[About this exercise] Look through the records below for the line with "1200x756 pixels." and the line with "Click the yellow health dot in General", then return those lines and all lines between, exactly.

Dataset entries:
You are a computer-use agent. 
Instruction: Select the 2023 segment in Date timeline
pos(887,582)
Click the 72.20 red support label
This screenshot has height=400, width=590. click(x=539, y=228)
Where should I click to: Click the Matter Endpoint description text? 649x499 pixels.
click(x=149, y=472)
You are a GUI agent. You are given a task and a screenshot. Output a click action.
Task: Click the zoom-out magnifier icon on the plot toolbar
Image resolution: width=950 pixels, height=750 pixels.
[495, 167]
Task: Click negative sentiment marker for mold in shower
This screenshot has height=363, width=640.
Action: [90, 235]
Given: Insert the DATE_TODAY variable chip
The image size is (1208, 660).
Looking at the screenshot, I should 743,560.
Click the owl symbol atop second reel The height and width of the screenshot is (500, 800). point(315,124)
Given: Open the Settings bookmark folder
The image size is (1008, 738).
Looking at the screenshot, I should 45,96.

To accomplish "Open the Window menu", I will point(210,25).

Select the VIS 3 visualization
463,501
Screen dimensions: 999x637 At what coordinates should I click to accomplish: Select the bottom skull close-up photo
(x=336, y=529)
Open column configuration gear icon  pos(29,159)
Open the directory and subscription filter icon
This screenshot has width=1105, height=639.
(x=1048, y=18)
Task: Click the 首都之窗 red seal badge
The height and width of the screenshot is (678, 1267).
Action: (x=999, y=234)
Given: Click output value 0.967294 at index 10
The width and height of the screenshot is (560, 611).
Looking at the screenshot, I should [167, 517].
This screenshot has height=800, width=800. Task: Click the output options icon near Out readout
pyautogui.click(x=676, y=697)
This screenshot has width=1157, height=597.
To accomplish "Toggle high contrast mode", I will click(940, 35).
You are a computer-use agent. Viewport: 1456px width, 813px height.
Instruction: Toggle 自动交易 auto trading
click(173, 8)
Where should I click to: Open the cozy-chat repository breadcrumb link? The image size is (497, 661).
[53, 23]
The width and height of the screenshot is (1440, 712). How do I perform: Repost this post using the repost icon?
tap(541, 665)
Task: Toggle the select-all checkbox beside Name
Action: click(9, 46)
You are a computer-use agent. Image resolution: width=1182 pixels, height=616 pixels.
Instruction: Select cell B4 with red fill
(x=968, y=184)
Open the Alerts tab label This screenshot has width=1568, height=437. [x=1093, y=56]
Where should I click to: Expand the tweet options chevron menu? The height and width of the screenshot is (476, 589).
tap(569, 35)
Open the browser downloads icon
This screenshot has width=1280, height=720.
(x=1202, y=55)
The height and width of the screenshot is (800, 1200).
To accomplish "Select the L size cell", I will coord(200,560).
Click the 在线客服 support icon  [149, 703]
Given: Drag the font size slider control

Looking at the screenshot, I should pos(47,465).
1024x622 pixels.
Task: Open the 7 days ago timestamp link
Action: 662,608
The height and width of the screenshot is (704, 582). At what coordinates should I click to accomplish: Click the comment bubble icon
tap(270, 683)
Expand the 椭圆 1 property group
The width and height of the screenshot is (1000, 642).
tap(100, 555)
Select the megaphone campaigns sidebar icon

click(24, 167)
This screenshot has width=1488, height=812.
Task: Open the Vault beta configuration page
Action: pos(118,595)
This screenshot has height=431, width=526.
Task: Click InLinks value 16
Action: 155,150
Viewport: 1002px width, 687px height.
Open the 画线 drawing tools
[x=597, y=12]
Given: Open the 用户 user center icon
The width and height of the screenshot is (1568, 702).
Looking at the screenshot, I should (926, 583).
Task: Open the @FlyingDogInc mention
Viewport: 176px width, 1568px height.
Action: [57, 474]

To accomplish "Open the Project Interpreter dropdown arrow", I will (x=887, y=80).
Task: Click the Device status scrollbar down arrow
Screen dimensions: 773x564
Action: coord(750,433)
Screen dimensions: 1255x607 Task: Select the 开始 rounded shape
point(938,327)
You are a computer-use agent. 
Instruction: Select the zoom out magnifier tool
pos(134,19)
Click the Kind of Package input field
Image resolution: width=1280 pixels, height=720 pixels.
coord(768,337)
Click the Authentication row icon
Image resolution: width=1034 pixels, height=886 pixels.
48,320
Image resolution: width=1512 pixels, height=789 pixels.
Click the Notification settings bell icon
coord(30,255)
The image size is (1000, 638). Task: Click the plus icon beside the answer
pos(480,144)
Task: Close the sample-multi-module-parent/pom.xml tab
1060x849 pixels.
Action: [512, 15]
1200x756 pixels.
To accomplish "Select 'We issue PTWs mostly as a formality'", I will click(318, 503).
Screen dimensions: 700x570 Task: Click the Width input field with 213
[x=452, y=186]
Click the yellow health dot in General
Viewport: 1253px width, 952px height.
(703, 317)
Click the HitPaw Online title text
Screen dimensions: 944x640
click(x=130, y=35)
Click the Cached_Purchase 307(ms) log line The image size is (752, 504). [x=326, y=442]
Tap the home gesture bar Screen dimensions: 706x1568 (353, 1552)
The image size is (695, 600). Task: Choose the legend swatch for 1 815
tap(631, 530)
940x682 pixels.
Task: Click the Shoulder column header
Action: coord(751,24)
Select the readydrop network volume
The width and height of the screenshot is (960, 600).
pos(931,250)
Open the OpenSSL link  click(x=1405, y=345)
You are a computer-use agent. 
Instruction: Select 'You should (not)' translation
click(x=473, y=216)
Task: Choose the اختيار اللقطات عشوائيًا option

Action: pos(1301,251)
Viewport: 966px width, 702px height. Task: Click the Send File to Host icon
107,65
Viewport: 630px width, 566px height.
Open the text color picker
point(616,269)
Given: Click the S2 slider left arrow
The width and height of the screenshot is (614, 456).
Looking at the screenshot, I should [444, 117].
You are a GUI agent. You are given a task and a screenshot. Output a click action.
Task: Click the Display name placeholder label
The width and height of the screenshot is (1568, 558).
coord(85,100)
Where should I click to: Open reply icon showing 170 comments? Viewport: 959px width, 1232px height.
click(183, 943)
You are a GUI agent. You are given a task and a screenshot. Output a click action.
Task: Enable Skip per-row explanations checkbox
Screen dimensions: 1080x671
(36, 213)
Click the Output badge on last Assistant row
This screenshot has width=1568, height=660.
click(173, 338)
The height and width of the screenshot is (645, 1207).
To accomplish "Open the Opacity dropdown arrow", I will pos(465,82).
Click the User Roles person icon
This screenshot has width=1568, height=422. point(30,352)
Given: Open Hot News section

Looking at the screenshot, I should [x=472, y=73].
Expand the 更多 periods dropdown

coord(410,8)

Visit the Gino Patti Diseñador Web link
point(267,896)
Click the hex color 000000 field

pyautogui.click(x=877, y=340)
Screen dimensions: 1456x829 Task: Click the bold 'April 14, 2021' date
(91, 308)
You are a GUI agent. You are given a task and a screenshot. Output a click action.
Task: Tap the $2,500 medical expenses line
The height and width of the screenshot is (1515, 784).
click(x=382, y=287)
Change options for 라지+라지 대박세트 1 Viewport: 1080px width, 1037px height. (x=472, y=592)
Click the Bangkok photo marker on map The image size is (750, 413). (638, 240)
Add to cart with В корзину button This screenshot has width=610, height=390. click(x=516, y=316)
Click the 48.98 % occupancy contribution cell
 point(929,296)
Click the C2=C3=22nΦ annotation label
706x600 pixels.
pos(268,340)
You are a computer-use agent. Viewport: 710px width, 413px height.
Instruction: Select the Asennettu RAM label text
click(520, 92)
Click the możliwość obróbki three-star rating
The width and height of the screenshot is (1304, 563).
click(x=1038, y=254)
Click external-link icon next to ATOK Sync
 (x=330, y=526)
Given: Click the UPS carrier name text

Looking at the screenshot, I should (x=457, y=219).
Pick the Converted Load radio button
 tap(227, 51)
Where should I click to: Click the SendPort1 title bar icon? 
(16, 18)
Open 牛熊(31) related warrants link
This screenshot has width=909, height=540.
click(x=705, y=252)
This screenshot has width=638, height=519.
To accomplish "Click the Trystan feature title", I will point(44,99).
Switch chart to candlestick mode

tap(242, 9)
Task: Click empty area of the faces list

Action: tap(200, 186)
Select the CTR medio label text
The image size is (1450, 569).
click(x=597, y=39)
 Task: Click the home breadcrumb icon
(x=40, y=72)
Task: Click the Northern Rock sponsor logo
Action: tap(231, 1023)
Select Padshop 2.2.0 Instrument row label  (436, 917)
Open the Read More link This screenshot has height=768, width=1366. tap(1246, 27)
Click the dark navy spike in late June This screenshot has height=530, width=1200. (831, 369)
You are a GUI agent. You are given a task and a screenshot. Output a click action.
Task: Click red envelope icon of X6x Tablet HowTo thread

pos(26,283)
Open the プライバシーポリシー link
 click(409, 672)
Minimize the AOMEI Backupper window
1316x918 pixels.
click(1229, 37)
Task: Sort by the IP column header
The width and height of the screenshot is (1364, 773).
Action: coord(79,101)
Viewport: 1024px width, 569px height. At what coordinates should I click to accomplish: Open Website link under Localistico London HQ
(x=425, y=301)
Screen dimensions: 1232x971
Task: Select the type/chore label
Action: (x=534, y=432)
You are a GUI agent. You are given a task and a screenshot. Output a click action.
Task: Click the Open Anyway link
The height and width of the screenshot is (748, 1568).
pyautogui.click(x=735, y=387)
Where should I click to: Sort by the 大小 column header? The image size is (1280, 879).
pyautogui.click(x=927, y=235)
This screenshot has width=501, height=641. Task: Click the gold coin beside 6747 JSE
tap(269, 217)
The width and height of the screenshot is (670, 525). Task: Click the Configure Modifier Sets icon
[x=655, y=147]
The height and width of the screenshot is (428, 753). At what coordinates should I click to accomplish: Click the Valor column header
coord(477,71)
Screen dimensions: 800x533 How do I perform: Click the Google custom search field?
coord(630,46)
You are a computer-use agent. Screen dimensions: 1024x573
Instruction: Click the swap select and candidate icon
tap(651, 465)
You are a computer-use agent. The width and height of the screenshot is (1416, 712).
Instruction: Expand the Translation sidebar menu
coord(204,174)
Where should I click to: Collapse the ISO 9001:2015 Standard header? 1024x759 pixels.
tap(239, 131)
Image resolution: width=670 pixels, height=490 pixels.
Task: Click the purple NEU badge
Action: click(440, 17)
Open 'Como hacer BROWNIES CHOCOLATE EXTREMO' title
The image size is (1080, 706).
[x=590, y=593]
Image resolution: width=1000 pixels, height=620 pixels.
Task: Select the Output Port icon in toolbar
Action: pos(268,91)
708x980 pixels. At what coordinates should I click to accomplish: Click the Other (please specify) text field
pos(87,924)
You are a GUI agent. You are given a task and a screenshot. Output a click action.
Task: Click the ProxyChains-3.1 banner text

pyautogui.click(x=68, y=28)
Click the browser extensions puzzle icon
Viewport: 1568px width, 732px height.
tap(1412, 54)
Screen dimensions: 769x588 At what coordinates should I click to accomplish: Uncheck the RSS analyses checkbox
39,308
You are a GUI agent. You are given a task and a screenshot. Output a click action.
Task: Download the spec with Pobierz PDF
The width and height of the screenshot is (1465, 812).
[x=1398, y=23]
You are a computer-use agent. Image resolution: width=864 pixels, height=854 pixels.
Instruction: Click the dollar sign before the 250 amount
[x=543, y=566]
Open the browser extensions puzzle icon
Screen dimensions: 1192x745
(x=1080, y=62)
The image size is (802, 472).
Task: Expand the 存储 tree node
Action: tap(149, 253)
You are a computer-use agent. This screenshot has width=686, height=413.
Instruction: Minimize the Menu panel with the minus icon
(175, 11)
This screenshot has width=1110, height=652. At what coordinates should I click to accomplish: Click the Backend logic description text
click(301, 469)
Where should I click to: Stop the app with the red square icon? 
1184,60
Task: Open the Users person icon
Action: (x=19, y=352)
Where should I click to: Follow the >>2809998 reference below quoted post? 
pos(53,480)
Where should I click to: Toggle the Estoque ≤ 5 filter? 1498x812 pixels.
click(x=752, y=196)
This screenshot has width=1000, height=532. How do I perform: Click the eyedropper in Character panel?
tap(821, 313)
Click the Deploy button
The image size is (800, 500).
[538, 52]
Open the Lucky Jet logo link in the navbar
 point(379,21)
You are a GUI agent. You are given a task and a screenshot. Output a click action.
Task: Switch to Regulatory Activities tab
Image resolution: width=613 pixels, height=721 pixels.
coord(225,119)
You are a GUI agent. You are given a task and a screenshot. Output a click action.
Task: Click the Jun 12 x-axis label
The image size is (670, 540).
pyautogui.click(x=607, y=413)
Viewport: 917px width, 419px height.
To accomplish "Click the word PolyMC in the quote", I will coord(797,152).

[Answer to this problem]
1200x756 pixels.
To accomplish "Select 'We issue PTWs mostly as a formality'", I will click(318, 503).
Screen dimensions: 700x570 Task: Click the Width input field with 213
[x=452, y=186]
Click the yellow health dot in General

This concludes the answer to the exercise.